**Your assignment**
Transcribe the records below. Leave every word as it is.

(Stored items)
===

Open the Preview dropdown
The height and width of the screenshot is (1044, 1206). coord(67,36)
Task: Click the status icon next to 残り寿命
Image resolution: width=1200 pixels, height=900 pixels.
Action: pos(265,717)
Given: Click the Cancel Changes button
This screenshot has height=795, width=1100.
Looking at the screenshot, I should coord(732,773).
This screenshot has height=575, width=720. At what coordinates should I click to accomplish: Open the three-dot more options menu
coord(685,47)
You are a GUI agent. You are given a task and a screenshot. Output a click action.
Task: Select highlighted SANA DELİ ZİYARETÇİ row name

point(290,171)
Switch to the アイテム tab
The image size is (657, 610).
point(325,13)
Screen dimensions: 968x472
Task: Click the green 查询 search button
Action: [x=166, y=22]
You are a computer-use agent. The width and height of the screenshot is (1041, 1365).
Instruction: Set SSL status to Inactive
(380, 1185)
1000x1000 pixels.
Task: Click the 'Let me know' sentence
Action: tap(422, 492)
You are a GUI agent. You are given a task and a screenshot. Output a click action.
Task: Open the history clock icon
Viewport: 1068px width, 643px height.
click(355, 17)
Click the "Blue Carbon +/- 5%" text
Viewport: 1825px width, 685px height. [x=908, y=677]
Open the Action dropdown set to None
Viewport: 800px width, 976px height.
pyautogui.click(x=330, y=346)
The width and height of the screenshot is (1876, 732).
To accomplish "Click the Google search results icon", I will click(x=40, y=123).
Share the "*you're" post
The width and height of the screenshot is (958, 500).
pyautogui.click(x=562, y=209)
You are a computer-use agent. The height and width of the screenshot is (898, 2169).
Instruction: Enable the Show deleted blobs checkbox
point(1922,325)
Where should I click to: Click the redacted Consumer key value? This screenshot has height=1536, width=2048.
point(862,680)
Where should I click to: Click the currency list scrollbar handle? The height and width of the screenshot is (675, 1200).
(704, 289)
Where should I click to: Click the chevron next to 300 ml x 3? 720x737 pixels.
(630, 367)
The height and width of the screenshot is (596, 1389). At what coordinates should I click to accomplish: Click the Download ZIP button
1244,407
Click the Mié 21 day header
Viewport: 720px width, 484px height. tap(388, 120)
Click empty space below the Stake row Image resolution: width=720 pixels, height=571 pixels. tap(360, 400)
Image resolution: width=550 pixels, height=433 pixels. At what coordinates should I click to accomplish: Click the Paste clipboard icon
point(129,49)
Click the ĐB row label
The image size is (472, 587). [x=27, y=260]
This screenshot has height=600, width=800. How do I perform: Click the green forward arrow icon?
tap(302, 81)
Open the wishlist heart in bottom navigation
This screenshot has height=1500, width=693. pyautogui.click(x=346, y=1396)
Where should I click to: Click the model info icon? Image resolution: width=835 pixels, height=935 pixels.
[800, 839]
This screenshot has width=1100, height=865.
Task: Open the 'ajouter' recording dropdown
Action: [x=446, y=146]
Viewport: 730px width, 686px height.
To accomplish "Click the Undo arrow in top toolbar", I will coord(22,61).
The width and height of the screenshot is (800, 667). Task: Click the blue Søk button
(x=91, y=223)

===

**Result of this task**
Open the Preview dropdown
The height and width of the screenshot is (1044, 1206). coord(67,36)
Task: Click the status icon next to 残り寿命
Image resolution: width=1200 pixels, height=900 pixels.
Action: pos(265,717)
Given: Click the Cancel Changes button
This screenshot has height=795, width=1100.
Looking at the screenshot, I should coord(732,773).
This screenshot has height=575, width=720. At what coordinates should I click to accomplish: Open the three-dot more options menu
coord(685,47)
You are a GUI agent. You are given a task and a screenshot. Output a click action.
Task: Select highlighted SANA DELİ ZİYARETÇİ row name

point(290,171)
Switch to the アイテム tab
The image size is (657, 610).
point(325,13)
Screen dimensions: 968x472
Task: Click the green 查询 search button
Action: [x=166, y=22]
You are a computer-use agent. The width and height of the screenshot is (1041, 1365).
Instruction: Set SSL status to Inactive
(380, 1185)
1000x1000 pixels.
Task: Click the 'Let me know' sentence
Action: tap(422, 492)
You are a GUI agent. You are given a task and a screenshot. Output a click action.
Task: Open the history clock icon
Viewport: 1068px width, 643px height.
click(355, 17)
Click the "Blue Carbon +/- 5%" text
Viewport: 1825px width, 685px height. [x=908, y=677]
Open the Action dropdown set to None
Viewport: 800px width, 976px height.
pyautogui.click(x=330, y=346)
The width and height of the screenshot is (1876, 732).
To accomplish "Click the Google search results icon", I will click(x=40, y=123).
Share the "*you're" post
The width and height of the screenshot is (958, 500).
pyautogui.click(x=562, y=209)
You are a computer-use agent. The height and width of the screenshot is (898, 2169).
Instruction: Enable the Show deleted blobs checkbox
point(1922,325)
Where should I click to: Click the redacted Consumer key value? This screenshot has height=1536, width=2048.
point(862,680)
Where should I click to: Click the currency list scrollbar handle? The height and width of the screenshot is (675, 1200).
(704, 289)
Where should I click to: Click the chevron next to 300 ml x 3? 720x737 pixels.
(630, 367)
The height and width of the screenshot is (596, 1389). At what coordinates should I click to accomplish: Click the Download ZIP button
1244,407
Click the Mié 21 day header
Viewport: 720px width, 484px height. tap(388, 120)
Click empty space below the Stake row Image resolution: width=720 pixels, height=571 pixels. tap(360, 400)
Image resolution: width=550 pixels, height=433 pixels. At what coordinates should I click to accomplish: Click the Paste clipboard icon
point(129,49)
Click the ĐB row label
The image size is (472, 587). [x=27, y=260]
This screenshot has height=600, width=800. How do I perform: Click the green forward arrow icon?
tap(302, 81)
Open the wishlist heart in bottom navigation
This screenshot has height=1500, width=693. pyautogui.click(x=346, y=1396)
Where should I click to: Click the model info icon? Image resolution: width=835 pixels, height=935 pixels.
[800, 839]
This screenshot has width=1100, height=865.
Task: Open the 'ajouter' recording dropdown
Action: [x=446, y=146]
Viewport: 730px width, 686px height.
To accomplish "Click the Undo arrow in top toolbar", I will coord(22,61).
The width and height of the screenshot is (800, 667). Task: Click the blue Søk button
(x=91, y=223)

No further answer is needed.